Dressed in my size-six little black dress that screamed designer original, while I screamed inside my head, I grabbed my velvet coat and struggled into it. My highlighted hair swung loose on my shoulders. “You look fine.”
“Didn’t I buy you some bling to wear to these events?”
I shot him my dirtiest look, feeling unclean being in the same room with him.
The doorman helped us into the hired limo, and we headed to a private party in Montclair, a city in northern New Jersey. I settled back and watched the cars rat race along.
Somewhere on the Jersey side of the George Washington Bridge we were sideswiped by another vehicle. First there was a thump and then a shattering crunch.
“What was that?” I yelled to our driver. The limo bounced over rough pavement, hit gravel, and came to rest against the guardrail.
Crack! A gun shot and then another ricocheted off the front right fender in a splash of sparks.
Croc threw his weight against the limo door but it didn’t open. I yanked his sleeve. “Don’t leave me here, you chicken-shit!”
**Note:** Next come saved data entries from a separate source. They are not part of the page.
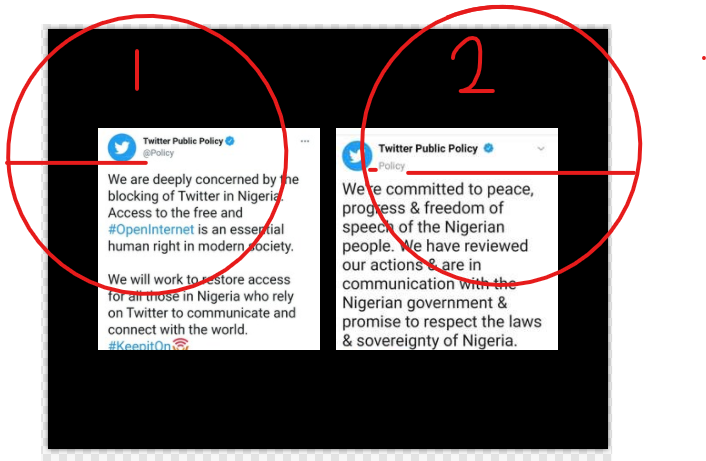
Task: Click the "We're committed to peace" tweet text
Action: click(442, 264)
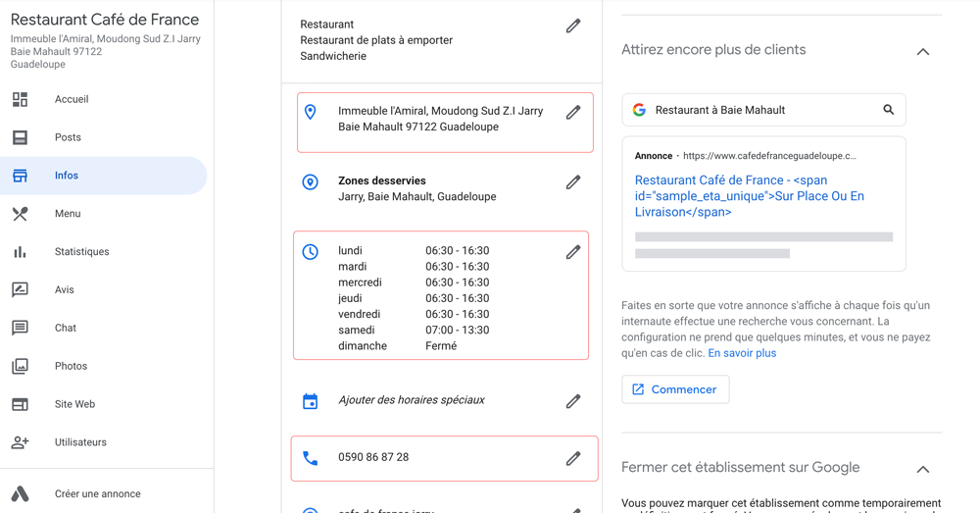Click the pencil icon next to phone number

click(573, 459)
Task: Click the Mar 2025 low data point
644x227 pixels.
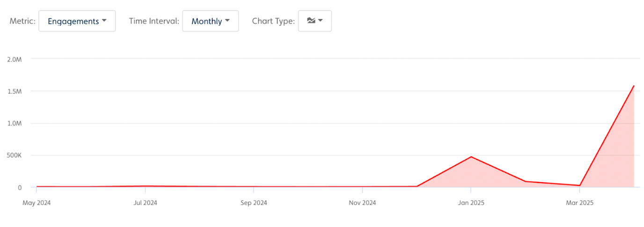Action: pos(580,185)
We were still struggling when a tall thin man reeking of cologne and cigars got into the front passenger seat. He aimed a large gun at my husband. “Don’t move or I’ll blow your head off.”
I pegged his accent as Russian.
My precious mate tried for the door again, knocking me in the ribs with his right elbow.
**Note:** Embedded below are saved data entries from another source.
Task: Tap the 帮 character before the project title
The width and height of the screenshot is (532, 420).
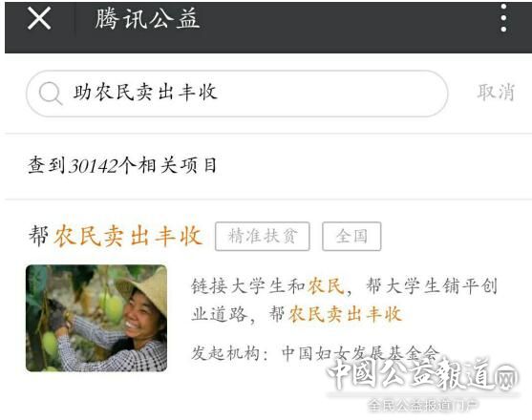Action: point(38,236)
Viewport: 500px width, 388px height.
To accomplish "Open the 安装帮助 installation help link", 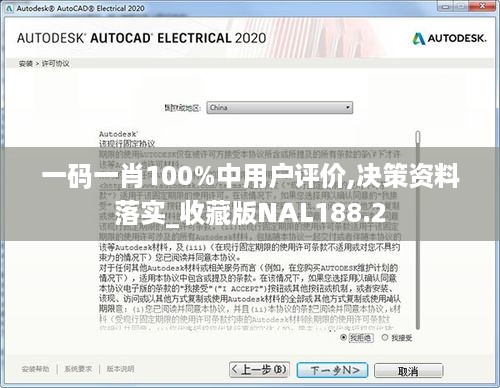I will [x=35, y=369].
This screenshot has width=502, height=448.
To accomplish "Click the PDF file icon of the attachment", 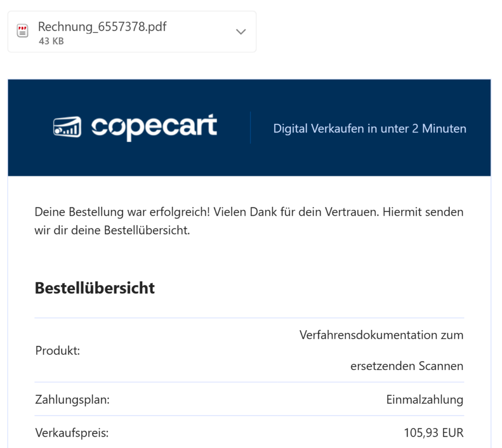I will pos(23,31).
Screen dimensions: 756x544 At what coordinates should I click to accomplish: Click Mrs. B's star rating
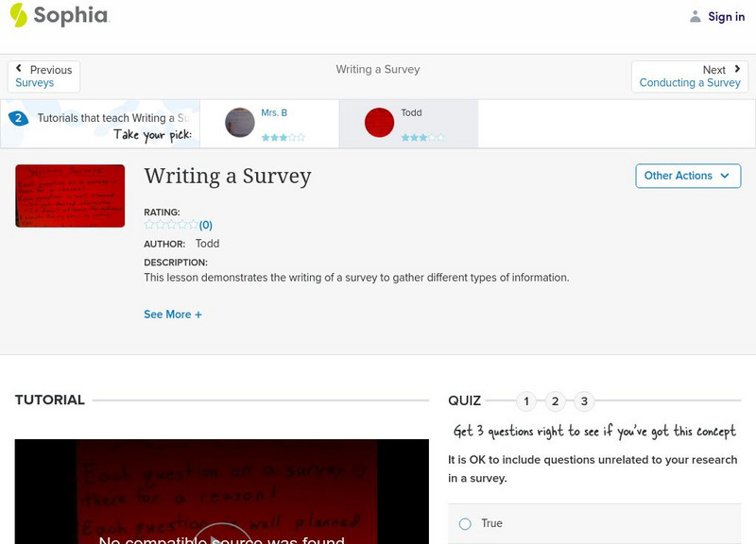(x=284, y=138)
The Russian flashed me a quizzical look. “You married this coward?”
“I was drunk at the time.”
He smirked. “I could never get that drunk.”
“Nobody asked you,” Croc snapped. His smart mouth was about to get us both killed.
I put my hands in the air and slid into the far corner of the car trying to fold into the upholstery.
The limo driver sat stone still, almost blasé.
“We told you three weeks. You have until Monday. Ninety-three million dollars,” the Russian said.
“I promise 18% on your money if you wait until Thursday!”
Had my husband lost his mind? Facing a gun he negotiates interest rates?
The Russian cut his eyes to me and left the car.
Croc exhaled in a whoosh. “I guess they want their money back.”
“Give it to them.”
“I don’t have it. We had operating expenses.”
It dawned on me. “Are you involved in a Ponzi?”
“No, it’s a creative new-age investment opportunity and my tireless efforts are under appreciated.” He avoided eye contact and stepped out of the car.
“Doesn’t this shake you up?” I asked the driver as I dialed 911 on the car phone. “By the way, shut off the engine.”
“Lady, welcome to the new Wall Street. You get used to it after a while.” He yawned.
Outside the limo, Croc puffed on a cigarette. I’d never seen him smoke before. There was a lot I didn’t know about this man I married after I’d downed three bottles of champagne. Drink in haste. Repent in leisure. I put my head back and closed my eyes. It was time to see a lawyer.
The police arrived in less than ten minutes. By then Croc had disappeared. Maybe he walked off into the night or maybe the Russians decided not to wait until Monday. Either way, my wish had been granted. I was Croc-less.
Along with the details of the mugging, I filed a missing person’s report then went back to the Plaza and did a happy dance in our suite. My husband had abandoned me. Confirming my morning flight back to Miami, I changed rooms and for safety’s sake registered under my maiden name... Wendy Darlin.
F
ive months later, Kit and I were pigging out on stone crabs and Bloody Marys at Joe’s Stone Crabs. A November day in Miami is perfect al fresco weather. Kit is my nail tech and consigliere. I tell him everything. Sometimes I listen to his advice. We were talking about my recent divorce.